Forty per cent of our behaviour is repeated almost daily, says Gretchen Rubin, author of Better Than Before, Mastering The Habits Of Our Everyday Lives (Two Roads, £16.99). ‘Habits are the invisible architecture of our lives,’ she says. ‘It’s crucial to discover what drives our behaviour.
There are four types of habit-former:
An upholder: ‘I do what others expect of me and what I expect from myself.’
A questioner: ‘I do what I think is best. If it doesn’t make sense, I won’t do it.’
An obliger: ‘I do what I have to. I hate to let others down, but I let myself down.’
A rebel: ‘I do what I want. If you tell me to do something, I’m less likely to do it.’
- an upholder, try scheduling. Set a specific regular time for your habitual activity, then repeat it. Habits tend to grow when they are repeated in predictable ways.
- a questioner, get clarity. The clearer you are about what you value and what you expect from yourself, the more likely you are to stick to habits.

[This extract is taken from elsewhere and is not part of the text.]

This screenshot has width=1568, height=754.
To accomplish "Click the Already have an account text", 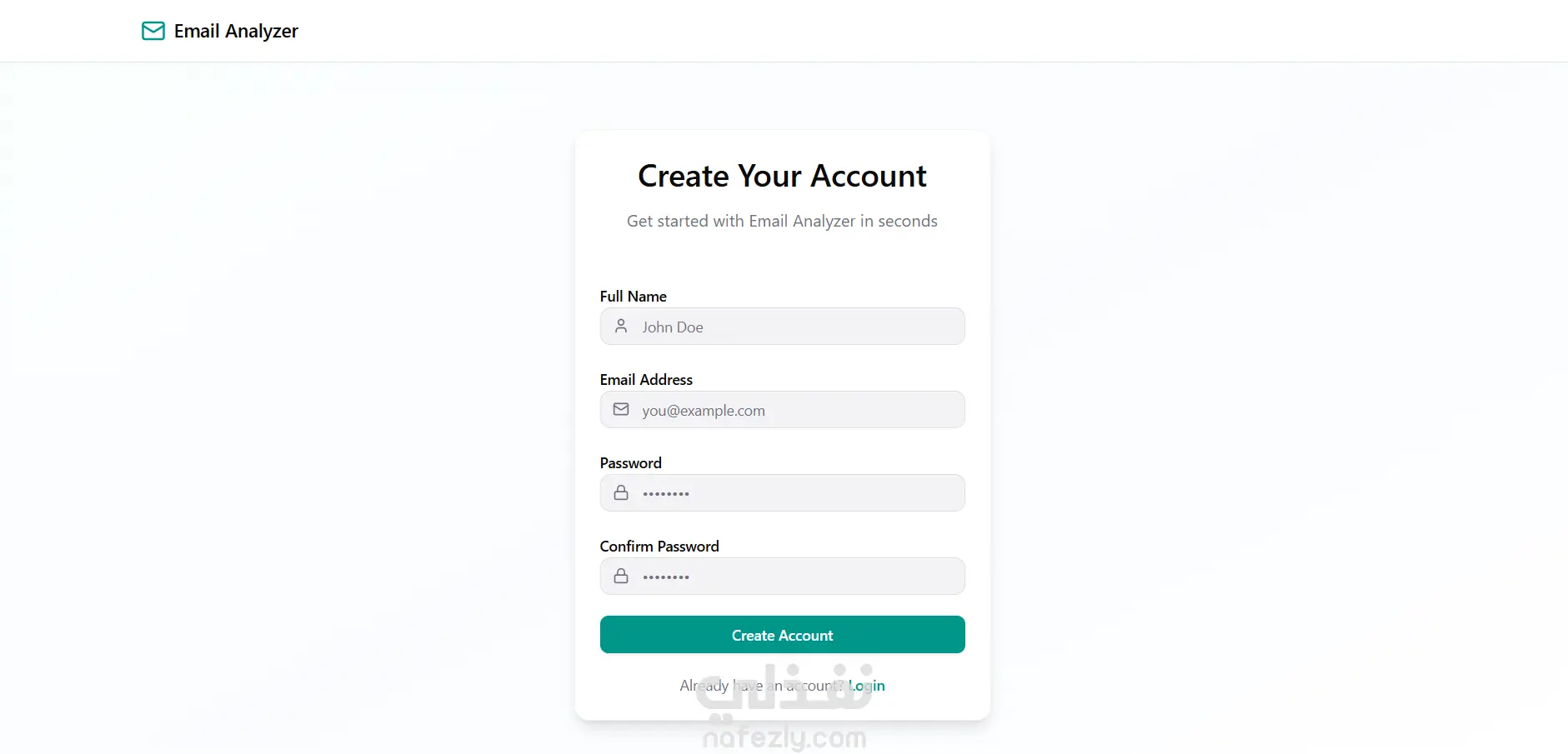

- an obliger, tell people your goals and make yourself accountable.
- a rebel, challenge what you tell yourself. Switch ‘I’m lazy’ to ‘if I say I’ll show up, I’ll show up’.
How can we ensure the right habits stick?
- Make it easy to commit to your good habits, and inconvenient to continue the bad ones.
- Create the right foundations. Sleep, exercise, diet and organisation are the Foundation Four. If you are getting enough sleep, eating the right food, feeling more energetic by exercising and getting yourself organised, all other habits will flow from this.
- Keep good company. Others influence our habits, so spending time with healthy people makes it easier to stick to good habits.